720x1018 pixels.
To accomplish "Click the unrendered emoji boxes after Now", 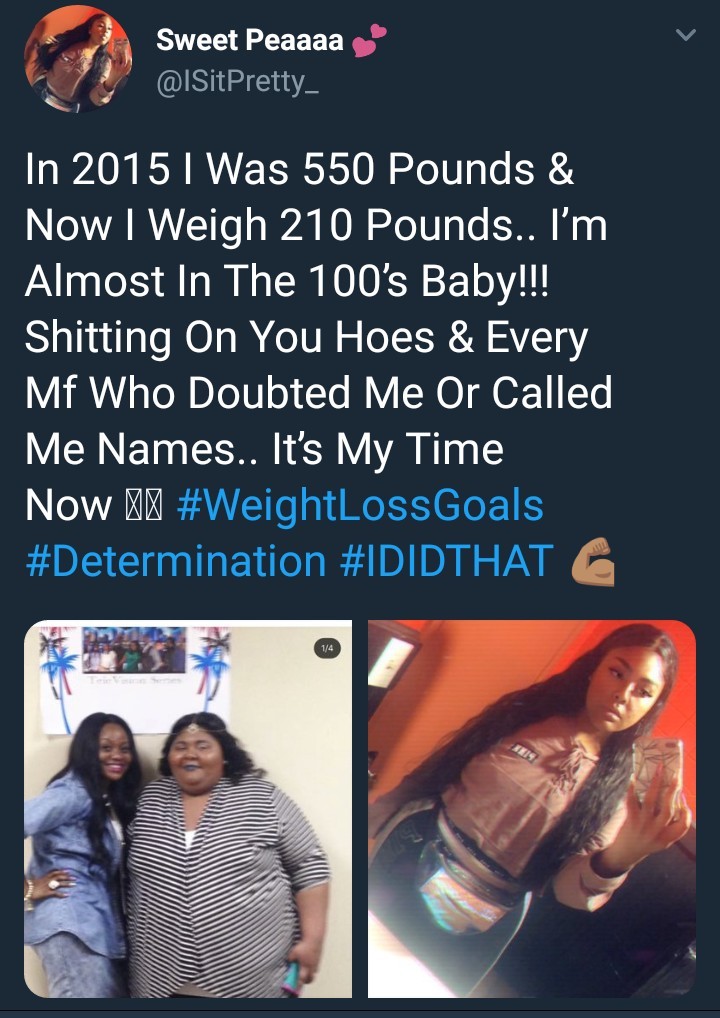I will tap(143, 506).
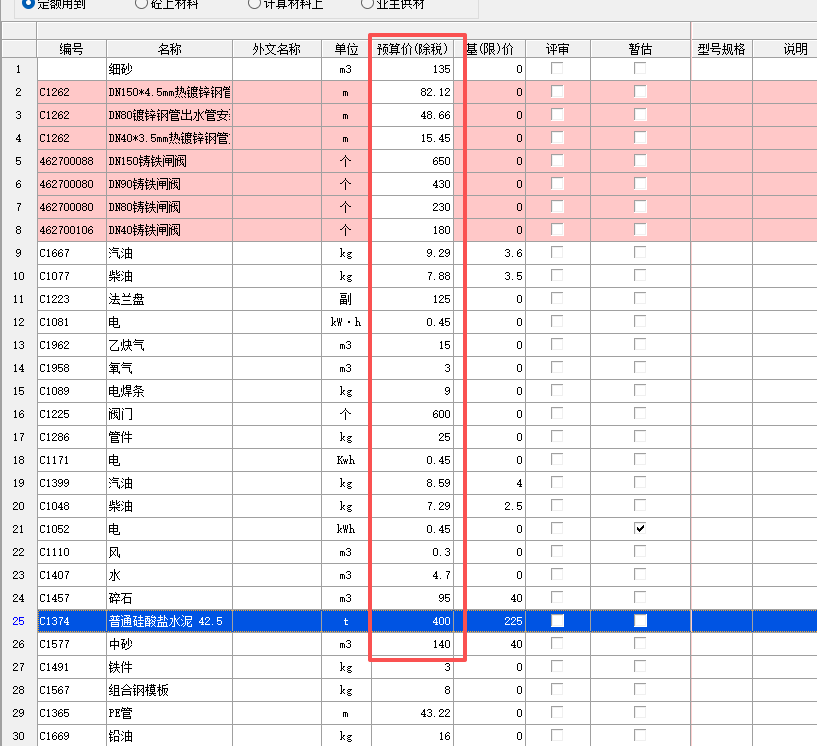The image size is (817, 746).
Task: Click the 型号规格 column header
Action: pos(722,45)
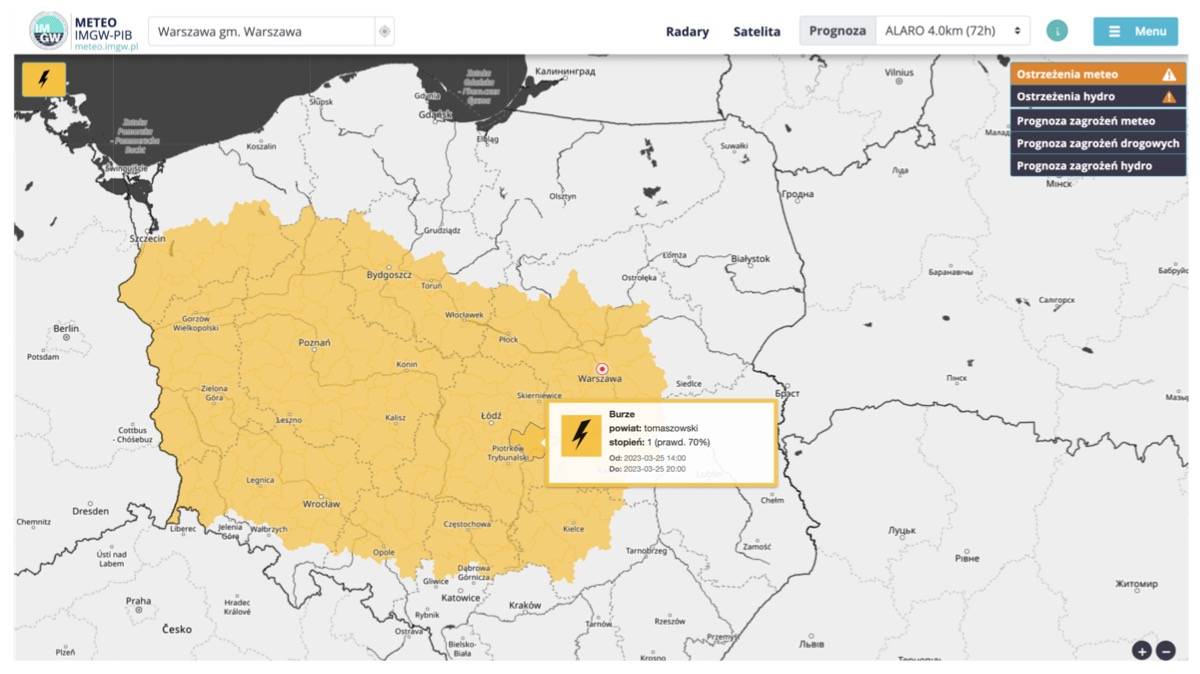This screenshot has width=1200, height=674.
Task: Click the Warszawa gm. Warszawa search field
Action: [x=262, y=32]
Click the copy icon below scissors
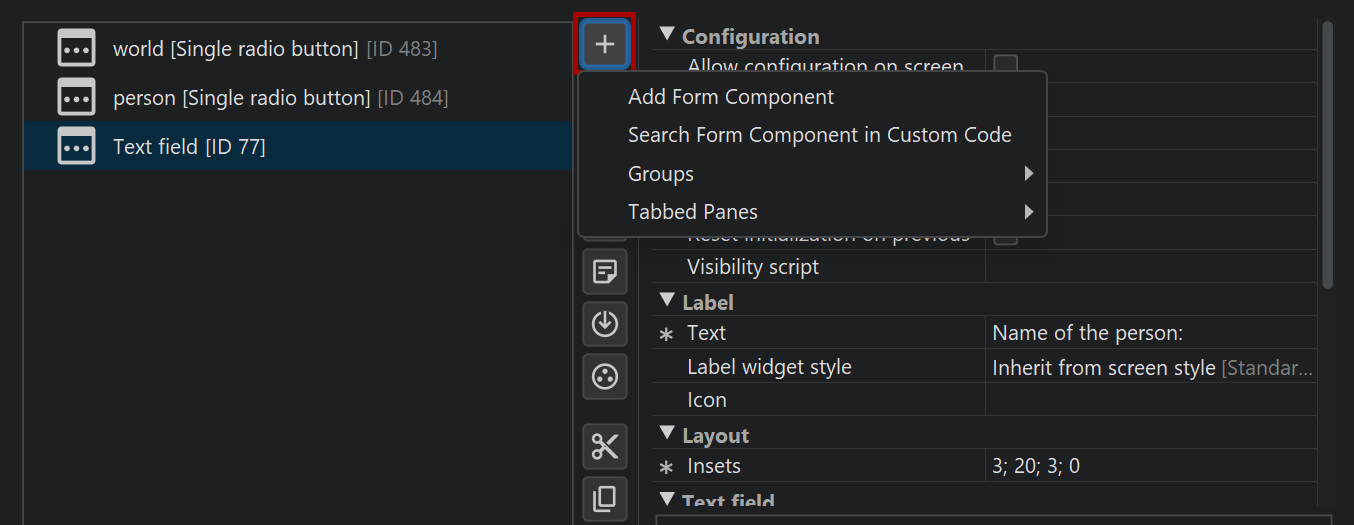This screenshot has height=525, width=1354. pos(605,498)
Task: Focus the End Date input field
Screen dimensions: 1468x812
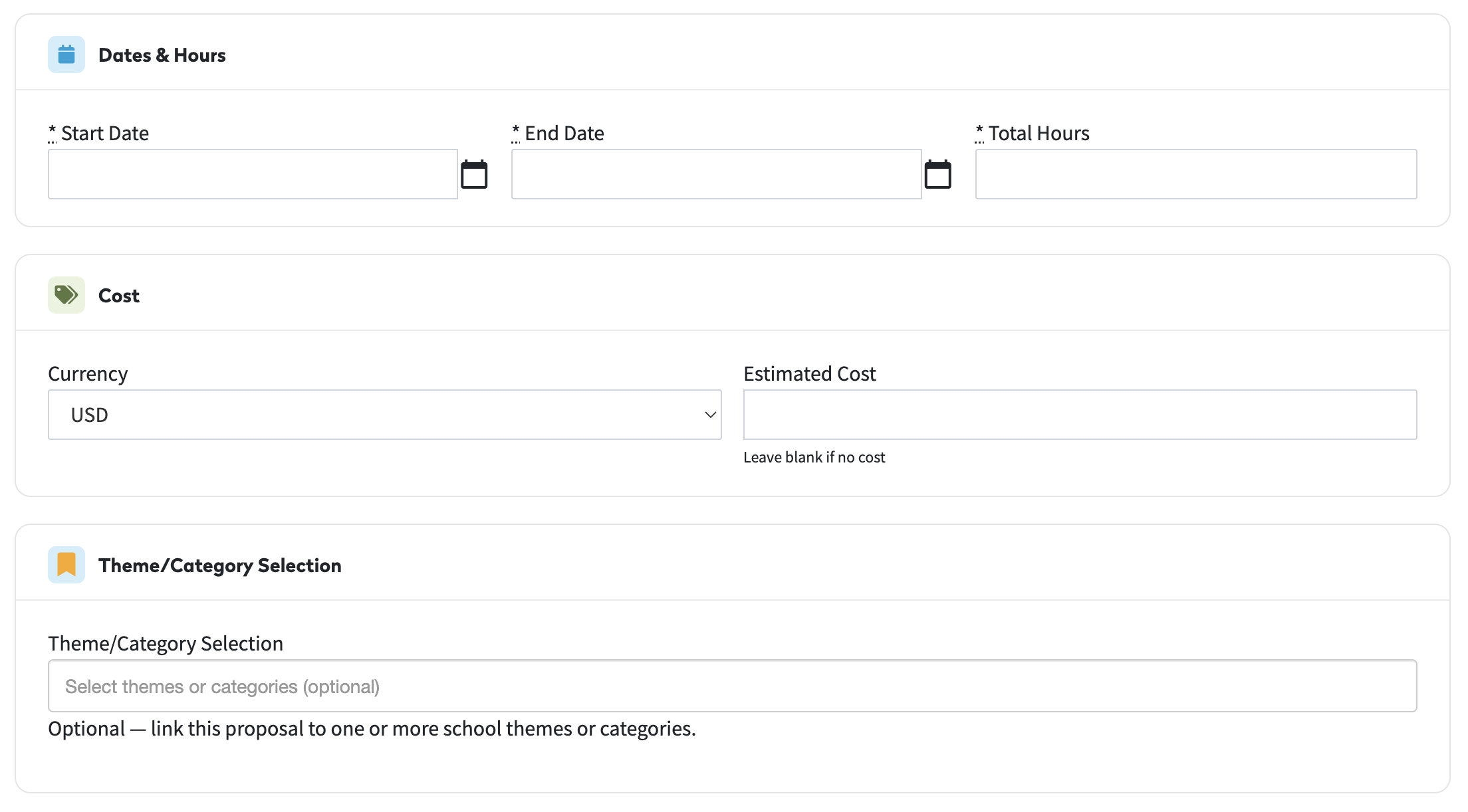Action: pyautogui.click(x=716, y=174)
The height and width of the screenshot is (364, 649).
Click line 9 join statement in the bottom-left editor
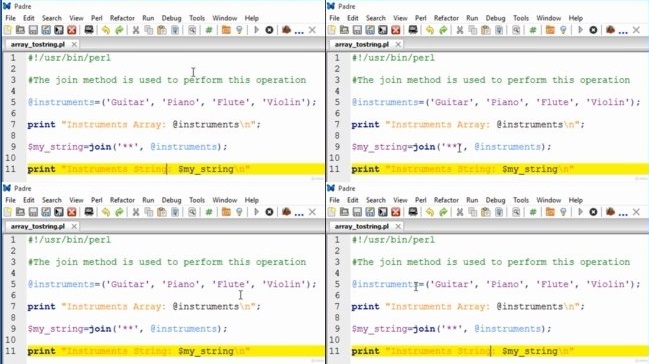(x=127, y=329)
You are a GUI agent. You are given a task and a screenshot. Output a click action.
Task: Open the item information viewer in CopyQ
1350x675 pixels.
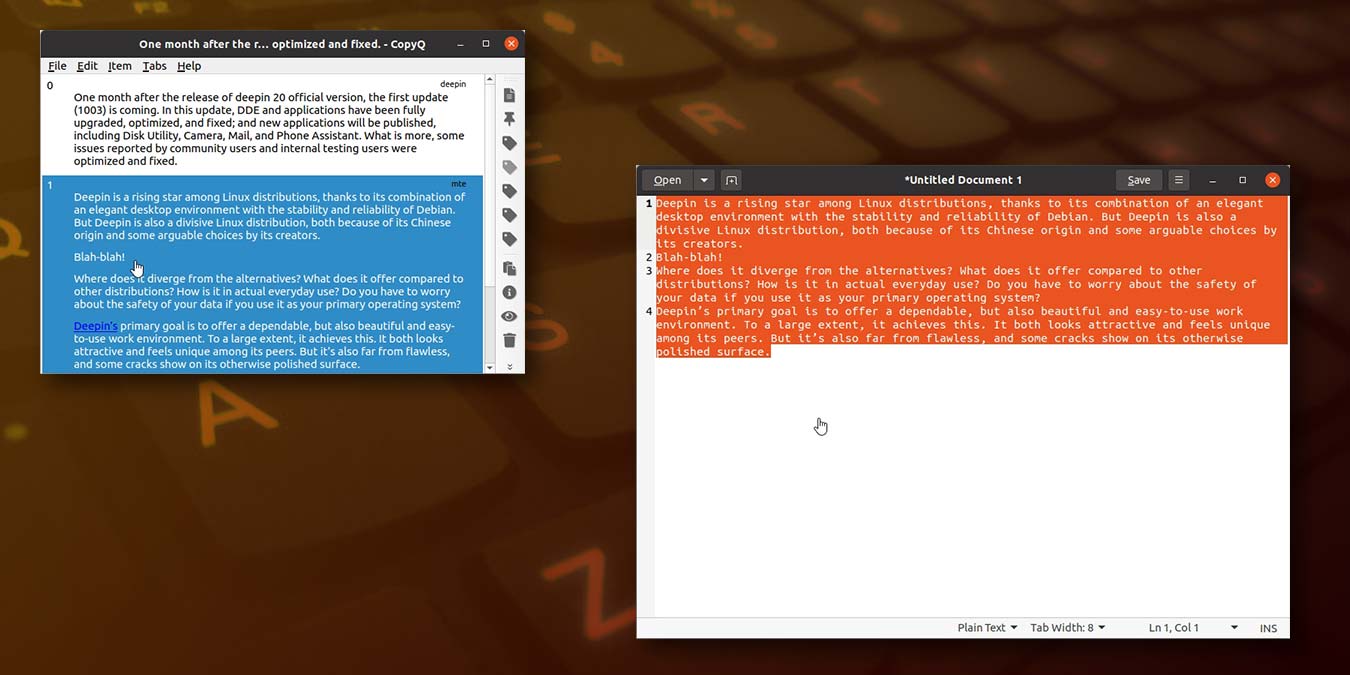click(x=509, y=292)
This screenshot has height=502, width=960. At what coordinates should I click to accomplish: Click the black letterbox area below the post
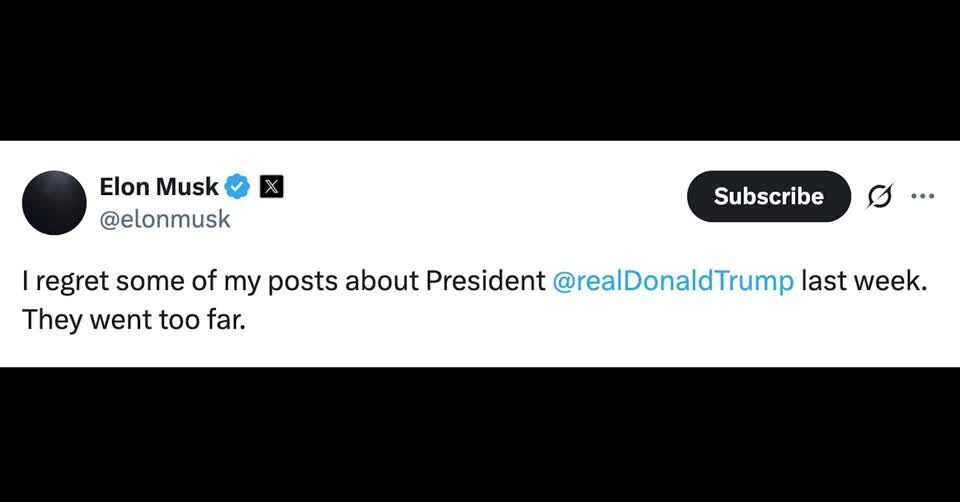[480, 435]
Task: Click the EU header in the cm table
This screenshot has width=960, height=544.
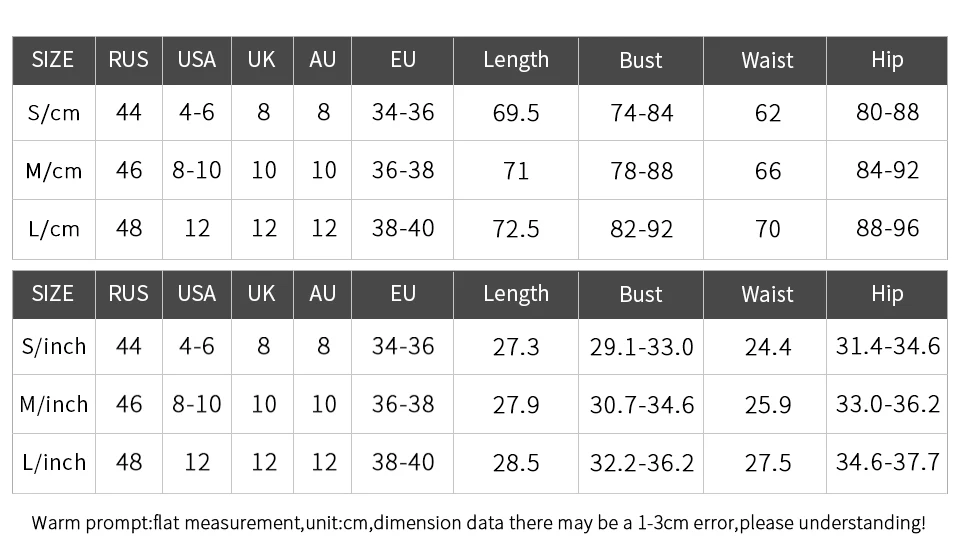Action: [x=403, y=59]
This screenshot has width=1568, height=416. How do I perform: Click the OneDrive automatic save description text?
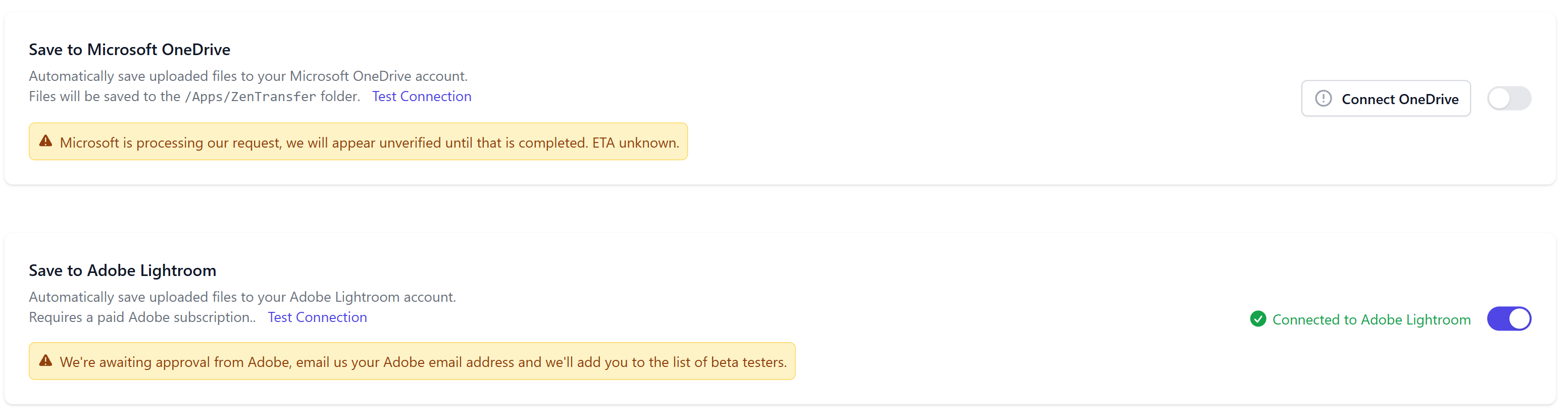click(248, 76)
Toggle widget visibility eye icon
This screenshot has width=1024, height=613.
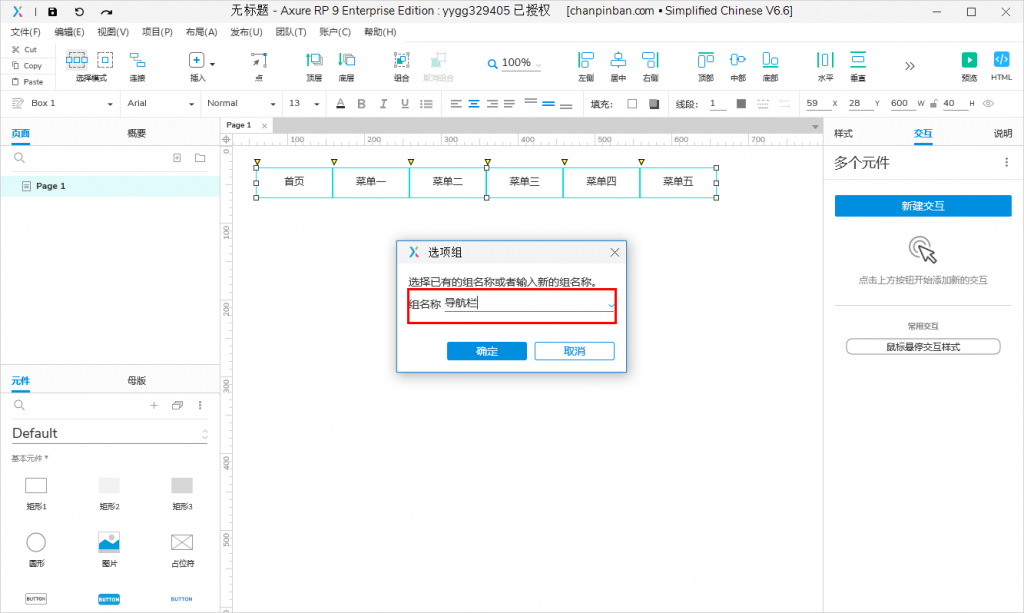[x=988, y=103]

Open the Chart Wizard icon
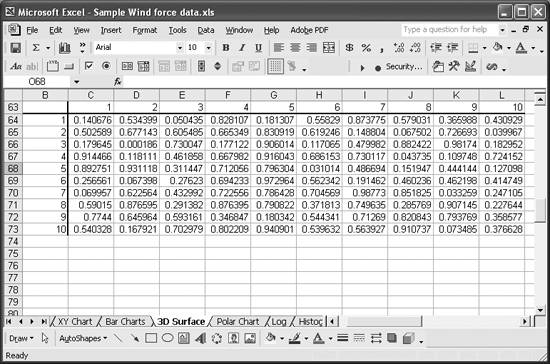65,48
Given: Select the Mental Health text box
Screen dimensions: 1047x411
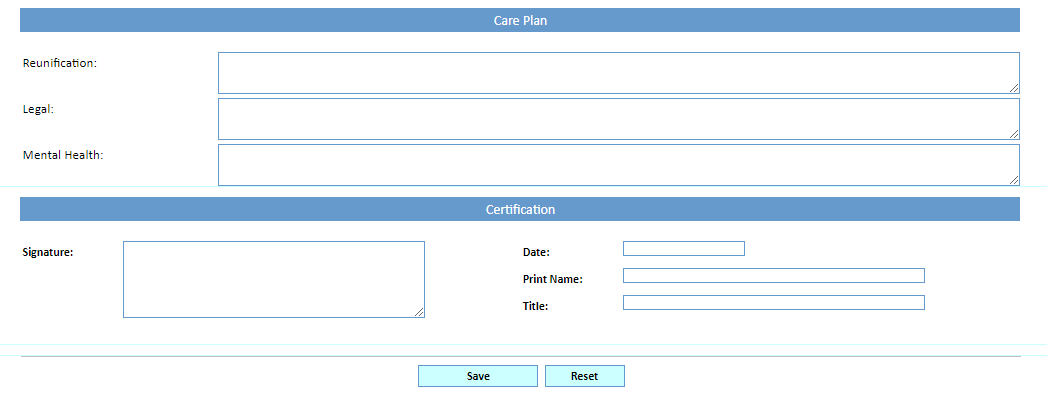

——————————

_WHAT IS EXPECTED_: Look above for the line with "Task: Click the EU header in the cm table", then give again exactly every line from there through the line with "Toggle widget visibility eye icon", skipping the pictures.

_RESPONSE TO THIS EXERCISE_:
Task: Click the EU header in the cm table
This screenshot has width=960, height=544.
Action: [x=403, y=59]
This screenshot has width=1568, height=416. How do I perform: Click the OneDrive automatic save description text?
click(248, 76)
Toggle widget visibility eye icon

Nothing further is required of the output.